Are you being called by creditors on a regular basis? Is your mailbox overflowing with past due notices? Do you go about your day trying to avoid being served with a collection lawsuit? If these are some of the things that you have to face on a daily basis you might be wondering if there is anything you can do to put a stop to the acts. The answer is yes, and it includes filing for the protections offered by the bankruptcy laws. One of the most beneficial aspects of filing a bankruptcy case is a legal mechanism referred to as the automatic stay.

The way the automatic stay works when you file for bankruptcy is like this:

          All bankruptcy cases include a list of your creditors, and each of these creditors is sent a notice that you have filed a case.

          The filing of a bankruptcy case automatically stops any collection or repossession efforts that are underway. This means that your lenders can no longer call you or file a lawsuit to collect money or to repossess your property.

          If you receive a call or letter after you file bankruptcy you should advise the creditor you have filed and provide the case number for their reference. This gives the lender an opportunity to locate the filing information online prior to receiving the notice that you are now in bankruptcy through the mail. If the creditor continues to call or maintain a lawsuit, you have the ability to sue that particular lender within your bankruptcy case.

Most people that file bankruptcy find that the automatic stay is the part of their case that gives them instant relief. Think about how nice it would be to stop dodging phone calls or trying to stay out of the process server’s path so you are not served with legal papers. This is just the type of protection the automatic stay offers. The purpose behind this powerful legal theory is that when you file bankruptcy you are entitled to have some time to gather yourself so you can work out financial arrangements that fit your budget. Bankruptcy was designed to give the honest, but unfortunate debtor, a fresh start with their finances. We can help you by reviewing the facts of your case and letting you know what type of case to file and how that case will help you reach your money goals.

For more information about how the automatic stay will help you when you file bankruptcy, call us today or reach us online at We have multiple locations to serve you and can schedule a time to meet at the office most convenient for you.

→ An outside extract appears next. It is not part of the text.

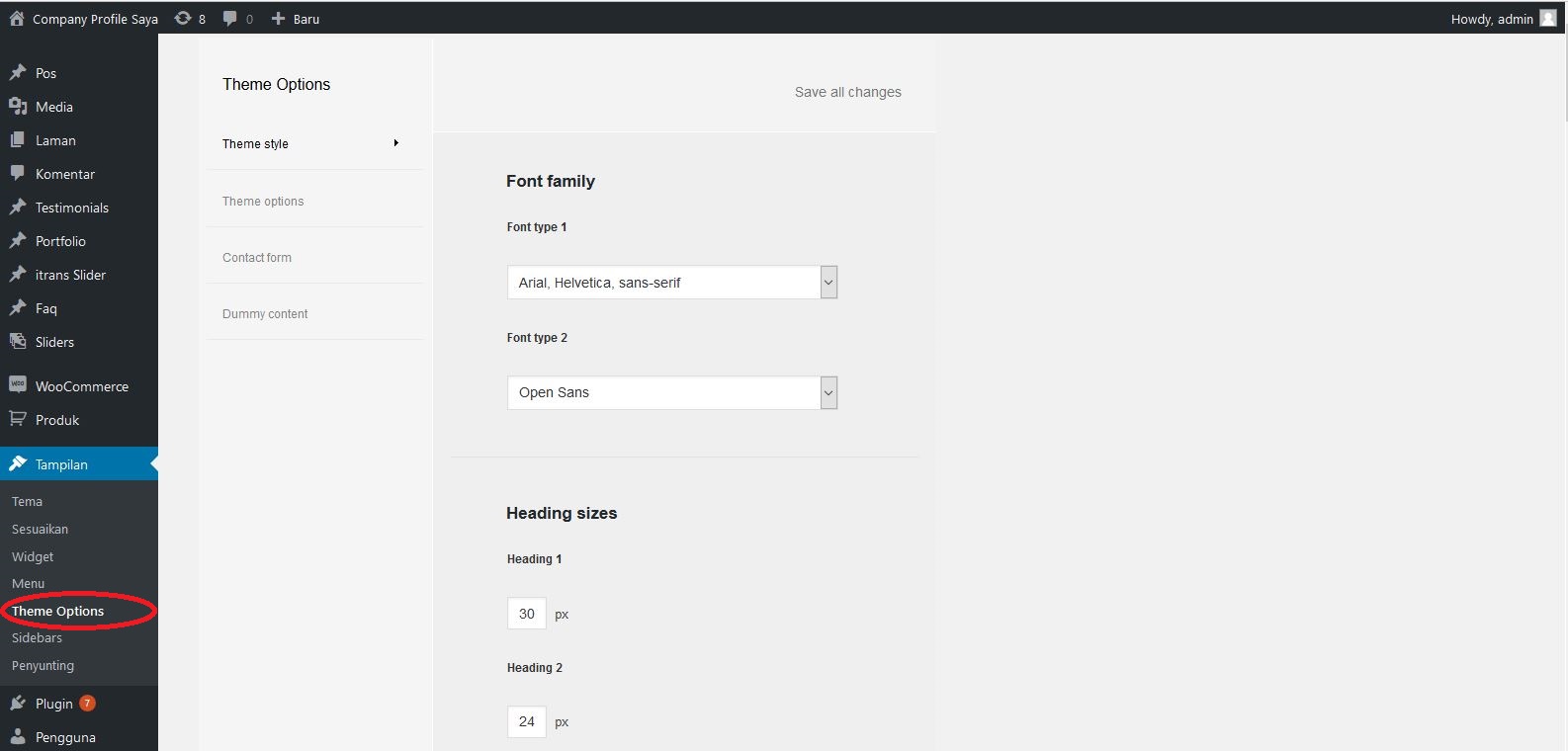Go to Widget under Tampilan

How Filing Bankruptcy Can Stop A Foreclosure

A person’s home truly is their castle; it is the place you go to at the end of a hard day to recharge your batteries and is where your friends and family gather at the holidays or on special occasions. Owning a home has long been referred to as the “American Dream” and is something most people aspire to every day. So when the chance you might lose your house comes up it can be a hard pill to swallow. This country has seen more foreclosures in the past years than ever before and the problem has reached epidemic proportions. How to stop a foreclosure became such a hot topic that even the government stepped in; first by bailing out the banks and then second by implementing programs designed to keep people in their homes. Some of those programs allow a mortgage lender to rewrite their own loan, which generally includes reducing the interest rate or reducing the amount due from an inflated sum to something more in line with what the property is worth. In either case the borrower benefits because the monthly payment goes down. The problem with this plan is that not all lenders participate and for those that do the hurdles faced by the homeowner can be insurmountable. This leaves many residents with only the option of bankruptcy in order to save their home from foreclosure.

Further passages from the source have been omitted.